(Brief):
Write what comes next in the passage about Stripe and conservative groups, starting right after its last sentence.

(Excerpted passage):
☆ ☆ ☆ ☆ ☆ ☆ ☆
Stripe’s message to anyone who dares believe such things—any person of true and orthodox faith in an Abrahamic religion, in other words, or anyone simply wise enough not to have been completely addled by the perverse messages of the sexual revolution—is that they need not apply. They aren’t welcome. They shouldn’t have access to the basic necessities of doing business online. Conservative groups shouldn’t be allowed to collect donations from supporters to represent their voice and values in the civic arena; conservative donors shouldn’t be allowed to use big tech financial tools that are industry-standard to promote values so abhorrent as that kids deserve a mom and a dad. This is Stripe’s message, coming loud and clear through all their cageyness and evasive language: “Take your business elsewhere, bigot.
☆ ☆ ☆ ☆ ☆ ☆ ☆
(Supplied entries):
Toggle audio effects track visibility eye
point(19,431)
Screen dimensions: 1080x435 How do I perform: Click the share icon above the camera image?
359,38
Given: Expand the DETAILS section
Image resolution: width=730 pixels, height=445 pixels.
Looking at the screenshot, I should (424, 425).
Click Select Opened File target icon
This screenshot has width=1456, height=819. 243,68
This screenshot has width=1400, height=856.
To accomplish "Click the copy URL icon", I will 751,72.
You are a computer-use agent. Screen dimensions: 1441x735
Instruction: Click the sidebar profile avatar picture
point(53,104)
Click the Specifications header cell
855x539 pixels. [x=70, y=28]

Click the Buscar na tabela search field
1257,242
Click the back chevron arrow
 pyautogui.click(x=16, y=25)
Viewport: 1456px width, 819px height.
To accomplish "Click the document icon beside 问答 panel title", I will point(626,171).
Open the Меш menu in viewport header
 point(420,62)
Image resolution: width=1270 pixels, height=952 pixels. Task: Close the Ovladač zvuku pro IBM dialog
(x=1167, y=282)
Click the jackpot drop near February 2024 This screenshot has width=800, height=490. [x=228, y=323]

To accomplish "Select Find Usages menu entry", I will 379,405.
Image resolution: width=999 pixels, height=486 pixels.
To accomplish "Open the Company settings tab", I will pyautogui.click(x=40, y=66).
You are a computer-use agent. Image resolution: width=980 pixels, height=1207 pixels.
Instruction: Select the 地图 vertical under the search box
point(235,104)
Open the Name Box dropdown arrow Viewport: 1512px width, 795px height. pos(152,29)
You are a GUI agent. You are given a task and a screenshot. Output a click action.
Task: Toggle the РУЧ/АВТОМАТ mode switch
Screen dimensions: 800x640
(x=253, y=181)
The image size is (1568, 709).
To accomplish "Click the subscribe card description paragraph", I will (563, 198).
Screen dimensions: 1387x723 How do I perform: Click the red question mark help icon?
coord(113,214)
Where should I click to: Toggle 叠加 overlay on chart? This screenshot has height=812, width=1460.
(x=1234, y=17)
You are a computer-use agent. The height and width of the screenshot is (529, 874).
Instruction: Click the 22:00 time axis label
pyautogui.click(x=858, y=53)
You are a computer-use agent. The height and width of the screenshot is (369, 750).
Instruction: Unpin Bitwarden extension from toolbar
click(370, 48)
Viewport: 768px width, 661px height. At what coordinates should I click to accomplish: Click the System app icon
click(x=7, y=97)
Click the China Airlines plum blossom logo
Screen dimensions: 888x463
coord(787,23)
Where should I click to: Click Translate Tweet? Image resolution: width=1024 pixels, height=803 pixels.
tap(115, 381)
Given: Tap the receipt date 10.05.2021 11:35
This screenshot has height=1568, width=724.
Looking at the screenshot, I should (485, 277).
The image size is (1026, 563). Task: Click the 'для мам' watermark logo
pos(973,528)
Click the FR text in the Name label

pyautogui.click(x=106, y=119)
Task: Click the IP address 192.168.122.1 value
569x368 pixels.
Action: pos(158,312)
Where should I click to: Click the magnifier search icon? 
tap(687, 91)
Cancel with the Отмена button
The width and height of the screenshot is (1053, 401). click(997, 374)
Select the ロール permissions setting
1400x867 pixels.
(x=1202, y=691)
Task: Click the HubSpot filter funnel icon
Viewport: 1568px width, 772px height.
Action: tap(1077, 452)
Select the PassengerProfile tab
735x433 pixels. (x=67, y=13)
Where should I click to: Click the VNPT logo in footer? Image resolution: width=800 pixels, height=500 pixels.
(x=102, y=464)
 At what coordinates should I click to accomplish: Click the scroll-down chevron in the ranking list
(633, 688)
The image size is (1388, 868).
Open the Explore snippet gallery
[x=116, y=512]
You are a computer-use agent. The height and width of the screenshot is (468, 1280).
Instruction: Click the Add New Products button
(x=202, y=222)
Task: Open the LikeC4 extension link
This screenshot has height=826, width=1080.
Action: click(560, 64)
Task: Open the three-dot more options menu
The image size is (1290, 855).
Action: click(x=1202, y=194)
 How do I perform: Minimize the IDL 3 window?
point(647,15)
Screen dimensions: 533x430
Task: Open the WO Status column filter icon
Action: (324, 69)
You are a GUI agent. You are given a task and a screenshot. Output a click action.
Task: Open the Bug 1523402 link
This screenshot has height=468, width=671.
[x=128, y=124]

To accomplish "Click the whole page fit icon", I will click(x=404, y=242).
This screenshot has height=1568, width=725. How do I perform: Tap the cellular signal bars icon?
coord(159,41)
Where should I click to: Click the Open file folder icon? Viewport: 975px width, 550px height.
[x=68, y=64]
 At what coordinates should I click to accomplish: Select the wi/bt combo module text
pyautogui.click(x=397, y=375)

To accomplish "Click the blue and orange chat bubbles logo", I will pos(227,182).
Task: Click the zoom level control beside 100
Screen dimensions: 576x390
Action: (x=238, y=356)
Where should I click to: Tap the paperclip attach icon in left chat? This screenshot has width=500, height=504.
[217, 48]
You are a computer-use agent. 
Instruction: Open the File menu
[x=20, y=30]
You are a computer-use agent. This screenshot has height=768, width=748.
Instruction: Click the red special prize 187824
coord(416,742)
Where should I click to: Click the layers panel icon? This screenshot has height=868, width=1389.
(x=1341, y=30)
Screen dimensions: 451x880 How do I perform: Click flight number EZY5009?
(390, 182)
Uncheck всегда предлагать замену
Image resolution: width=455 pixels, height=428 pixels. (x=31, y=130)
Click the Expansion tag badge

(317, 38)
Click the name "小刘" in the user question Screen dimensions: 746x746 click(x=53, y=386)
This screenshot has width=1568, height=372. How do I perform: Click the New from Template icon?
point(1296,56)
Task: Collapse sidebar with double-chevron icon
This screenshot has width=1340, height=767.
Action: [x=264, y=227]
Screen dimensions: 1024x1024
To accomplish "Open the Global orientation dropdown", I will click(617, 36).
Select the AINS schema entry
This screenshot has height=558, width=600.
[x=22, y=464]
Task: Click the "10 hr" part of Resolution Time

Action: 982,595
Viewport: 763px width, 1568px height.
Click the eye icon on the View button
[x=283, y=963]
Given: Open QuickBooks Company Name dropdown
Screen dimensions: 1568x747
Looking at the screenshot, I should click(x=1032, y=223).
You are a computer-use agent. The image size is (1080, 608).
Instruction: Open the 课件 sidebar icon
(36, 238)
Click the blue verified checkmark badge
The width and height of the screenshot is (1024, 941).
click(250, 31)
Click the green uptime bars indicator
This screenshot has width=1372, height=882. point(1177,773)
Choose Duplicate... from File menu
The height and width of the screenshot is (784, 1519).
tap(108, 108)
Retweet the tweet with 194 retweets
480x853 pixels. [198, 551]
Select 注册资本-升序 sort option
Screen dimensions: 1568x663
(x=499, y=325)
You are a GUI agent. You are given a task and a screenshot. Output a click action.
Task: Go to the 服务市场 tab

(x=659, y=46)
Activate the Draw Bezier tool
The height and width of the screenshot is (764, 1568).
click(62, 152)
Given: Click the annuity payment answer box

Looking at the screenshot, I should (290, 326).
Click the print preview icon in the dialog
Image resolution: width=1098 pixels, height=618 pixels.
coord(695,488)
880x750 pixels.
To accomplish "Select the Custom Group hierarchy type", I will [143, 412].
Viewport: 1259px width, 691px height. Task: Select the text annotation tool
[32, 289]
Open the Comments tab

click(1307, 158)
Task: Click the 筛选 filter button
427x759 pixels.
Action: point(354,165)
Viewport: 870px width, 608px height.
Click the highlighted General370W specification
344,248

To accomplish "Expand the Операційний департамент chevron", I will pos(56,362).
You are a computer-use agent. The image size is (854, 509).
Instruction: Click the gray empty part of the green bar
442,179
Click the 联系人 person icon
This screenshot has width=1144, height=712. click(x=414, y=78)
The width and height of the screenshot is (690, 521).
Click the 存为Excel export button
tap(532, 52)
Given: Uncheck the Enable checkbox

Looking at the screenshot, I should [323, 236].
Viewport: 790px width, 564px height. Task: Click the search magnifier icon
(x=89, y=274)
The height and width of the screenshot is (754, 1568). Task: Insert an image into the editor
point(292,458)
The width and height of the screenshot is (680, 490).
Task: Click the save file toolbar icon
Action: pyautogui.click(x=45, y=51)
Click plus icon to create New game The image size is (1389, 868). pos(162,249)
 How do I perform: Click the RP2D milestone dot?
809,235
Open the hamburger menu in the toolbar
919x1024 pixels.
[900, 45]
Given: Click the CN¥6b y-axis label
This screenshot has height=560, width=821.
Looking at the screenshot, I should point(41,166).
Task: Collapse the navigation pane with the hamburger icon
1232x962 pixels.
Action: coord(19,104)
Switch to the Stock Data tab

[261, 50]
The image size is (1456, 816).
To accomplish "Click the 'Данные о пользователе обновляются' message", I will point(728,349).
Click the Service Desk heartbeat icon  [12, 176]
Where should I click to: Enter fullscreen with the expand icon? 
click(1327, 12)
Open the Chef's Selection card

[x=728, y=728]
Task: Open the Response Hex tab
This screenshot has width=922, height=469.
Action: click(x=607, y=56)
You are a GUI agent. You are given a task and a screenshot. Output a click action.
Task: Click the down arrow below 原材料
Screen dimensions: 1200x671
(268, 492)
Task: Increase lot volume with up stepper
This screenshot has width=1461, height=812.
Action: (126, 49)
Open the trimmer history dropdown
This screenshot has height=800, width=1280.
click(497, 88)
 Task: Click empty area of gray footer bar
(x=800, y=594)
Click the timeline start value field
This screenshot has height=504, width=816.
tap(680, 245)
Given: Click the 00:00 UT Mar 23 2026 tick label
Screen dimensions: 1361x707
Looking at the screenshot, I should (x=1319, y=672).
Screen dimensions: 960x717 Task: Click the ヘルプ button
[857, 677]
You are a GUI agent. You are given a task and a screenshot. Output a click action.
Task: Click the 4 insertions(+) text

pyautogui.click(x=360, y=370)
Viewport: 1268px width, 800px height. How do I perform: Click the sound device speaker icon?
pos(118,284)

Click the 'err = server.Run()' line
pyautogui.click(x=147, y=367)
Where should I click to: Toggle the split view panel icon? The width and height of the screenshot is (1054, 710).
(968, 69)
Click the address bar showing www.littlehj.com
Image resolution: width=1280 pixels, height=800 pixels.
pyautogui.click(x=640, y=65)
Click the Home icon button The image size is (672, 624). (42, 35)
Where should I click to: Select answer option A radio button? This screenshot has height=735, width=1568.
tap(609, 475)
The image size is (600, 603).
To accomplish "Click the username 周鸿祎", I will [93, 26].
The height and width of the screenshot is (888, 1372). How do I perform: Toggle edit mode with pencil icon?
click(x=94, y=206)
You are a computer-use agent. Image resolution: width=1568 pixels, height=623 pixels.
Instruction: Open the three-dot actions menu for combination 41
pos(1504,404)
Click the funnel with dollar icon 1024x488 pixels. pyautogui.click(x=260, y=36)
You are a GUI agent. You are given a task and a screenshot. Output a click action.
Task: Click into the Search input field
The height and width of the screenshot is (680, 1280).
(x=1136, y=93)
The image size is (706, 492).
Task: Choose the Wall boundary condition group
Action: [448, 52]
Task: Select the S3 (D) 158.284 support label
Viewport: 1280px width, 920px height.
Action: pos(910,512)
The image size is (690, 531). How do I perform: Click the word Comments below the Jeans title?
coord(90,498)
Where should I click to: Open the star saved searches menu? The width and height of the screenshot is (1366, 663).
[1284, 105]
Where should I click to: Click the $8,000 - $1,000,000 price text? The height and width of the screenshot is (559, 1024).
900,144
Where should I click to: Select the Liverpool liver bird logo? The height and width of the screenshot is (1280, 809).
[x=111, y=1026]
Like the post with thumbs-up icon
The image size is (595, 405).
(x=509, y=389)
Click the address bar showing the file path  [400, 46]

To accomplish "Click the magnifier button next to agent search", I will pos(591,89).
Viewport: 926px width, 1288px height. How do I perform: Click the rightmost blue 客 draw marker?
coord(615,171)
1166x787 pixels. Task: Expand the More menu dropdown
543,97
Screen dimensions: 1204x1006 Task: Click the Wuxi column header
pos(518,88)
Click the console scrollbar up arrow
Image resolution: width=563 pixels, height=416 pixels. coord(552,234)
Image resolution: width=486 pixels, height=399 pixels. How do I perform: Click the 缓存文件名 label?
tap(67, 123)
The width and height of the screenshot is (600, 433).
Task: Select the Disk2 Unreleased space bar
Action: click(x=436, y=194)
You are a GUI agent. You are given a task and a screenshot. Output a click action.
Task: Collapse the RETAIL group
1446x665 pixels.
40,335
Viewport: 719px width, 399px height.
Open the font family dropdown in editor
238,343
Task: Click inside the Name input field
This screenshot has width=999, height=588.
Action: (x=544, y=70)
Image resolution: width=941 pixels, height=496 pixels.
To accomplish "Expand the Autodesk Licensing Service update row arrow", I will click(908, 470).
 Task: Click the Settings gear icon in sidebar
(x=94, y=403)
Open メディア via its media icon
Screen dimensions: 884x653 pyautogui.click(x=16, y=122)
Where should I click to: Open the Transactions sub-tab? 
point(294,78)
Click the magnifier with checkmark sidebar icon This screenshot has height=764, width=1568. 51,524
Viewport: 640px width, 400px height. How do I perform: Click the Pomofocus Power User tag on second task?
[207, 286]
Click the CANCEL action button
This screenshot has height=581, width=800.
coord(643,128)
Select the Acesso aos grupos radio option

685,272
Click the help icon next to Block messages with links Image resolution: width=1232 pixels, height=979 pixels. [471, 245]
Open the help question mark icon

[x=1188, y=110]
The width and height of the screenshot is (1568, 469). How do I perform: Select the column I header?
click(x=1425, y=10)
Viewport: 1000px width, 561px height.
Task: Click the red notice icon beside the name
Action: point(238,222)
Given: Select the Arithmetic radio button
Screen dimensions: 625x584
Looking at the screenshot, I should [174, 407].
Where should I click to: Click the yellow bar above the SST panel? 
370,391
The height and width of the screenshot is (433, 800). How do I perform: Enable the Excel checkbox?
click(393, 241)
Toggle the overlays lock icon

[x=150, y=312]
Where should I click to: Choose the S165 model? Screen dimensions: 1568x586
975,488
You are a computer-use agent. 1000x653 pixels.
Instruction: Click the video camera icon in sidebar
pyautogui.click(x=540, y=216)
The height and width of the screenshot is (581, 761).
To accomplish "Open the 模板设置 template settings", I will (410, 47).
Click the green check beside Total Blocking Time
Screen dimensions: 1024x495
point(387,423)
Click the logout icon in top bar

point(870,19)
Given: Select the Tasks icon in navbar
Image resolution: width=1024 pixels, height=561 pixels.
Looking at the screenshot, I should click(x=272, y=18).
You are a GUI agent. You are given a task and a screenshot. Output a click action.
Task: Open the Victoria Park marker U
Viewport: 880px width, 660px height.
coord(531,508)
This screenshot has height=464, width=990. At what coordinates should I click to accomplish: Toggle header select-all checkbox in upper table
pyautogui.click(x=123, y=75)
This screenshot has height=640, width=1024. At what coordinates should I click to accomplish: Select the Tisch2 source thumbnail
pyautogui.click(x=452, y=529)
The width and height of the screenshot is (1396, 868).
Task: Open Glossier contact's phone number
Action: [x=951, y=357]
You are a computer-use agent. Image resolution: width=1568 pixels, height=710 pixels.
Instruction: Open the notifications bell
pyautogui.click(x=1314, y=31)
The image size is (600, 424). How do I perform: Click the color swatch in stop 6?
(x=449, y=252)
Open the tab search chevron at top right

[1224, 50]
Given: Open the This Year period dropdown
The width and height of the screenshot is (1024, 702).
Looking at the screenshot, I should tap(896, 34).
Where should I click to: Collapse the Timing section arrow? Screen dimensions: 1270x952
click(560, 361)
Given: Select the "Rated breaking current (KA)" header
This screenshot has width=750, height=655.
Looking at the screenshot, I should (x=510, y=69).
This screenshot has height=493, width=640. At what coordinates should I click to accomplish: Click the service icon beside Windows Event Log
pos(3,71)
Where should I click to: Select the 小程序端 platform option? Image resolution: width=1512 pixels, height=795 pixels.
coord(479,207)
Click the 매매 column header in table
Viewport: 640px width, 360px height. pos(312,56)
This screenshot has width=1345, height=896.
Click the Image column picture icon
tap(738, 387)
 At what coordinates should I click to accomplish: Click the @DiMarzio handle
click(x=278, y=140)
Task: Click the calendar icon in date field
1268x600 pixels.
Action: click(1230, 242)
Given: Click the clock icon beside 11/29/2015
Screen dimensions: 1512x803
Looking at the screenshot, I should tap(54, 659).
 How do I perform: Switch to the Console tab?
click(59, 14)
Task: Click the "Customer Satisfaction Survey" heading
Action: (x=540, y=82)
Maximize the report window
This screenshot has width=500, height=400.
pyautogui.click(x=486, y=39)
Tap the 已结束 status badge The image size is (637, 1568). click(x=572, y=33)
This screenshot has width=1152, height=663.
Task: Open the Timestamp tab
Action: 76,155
☆ ☆ ☆ ☆ ☆ ☆ ☆
(Task output):
Stripe doesn’t seem to understand—or perhaps just doesn’t care—that IOF’s values represent those of literally billions worldwide, to say nothing of the vast majority of people who have ever lived. IOF’s view, for instance, that sex is determined by chromosomes and not by cosmetics, is one that practically universally held up until a few short years ago. Now it’s a view that gets you cancelled and thrust out of the marketplace of ideas and online donations.

So, what is IOF to do in the face of this tyranny? Well, nothing new for us: we’re going to fight back. We’re used to being sneered at by small-minded elites as they grind their ideological axes. We know that Stripe hasn’t just done real financial harm to us by this action: they have, even more so, insulted and offended countless millions—nay, billions—of believers around the world in the basic values of life, marriage, family, and religious freedom. We’re going to make sure that Stripe knows that such insults will not be left unnoticed or unchallenged.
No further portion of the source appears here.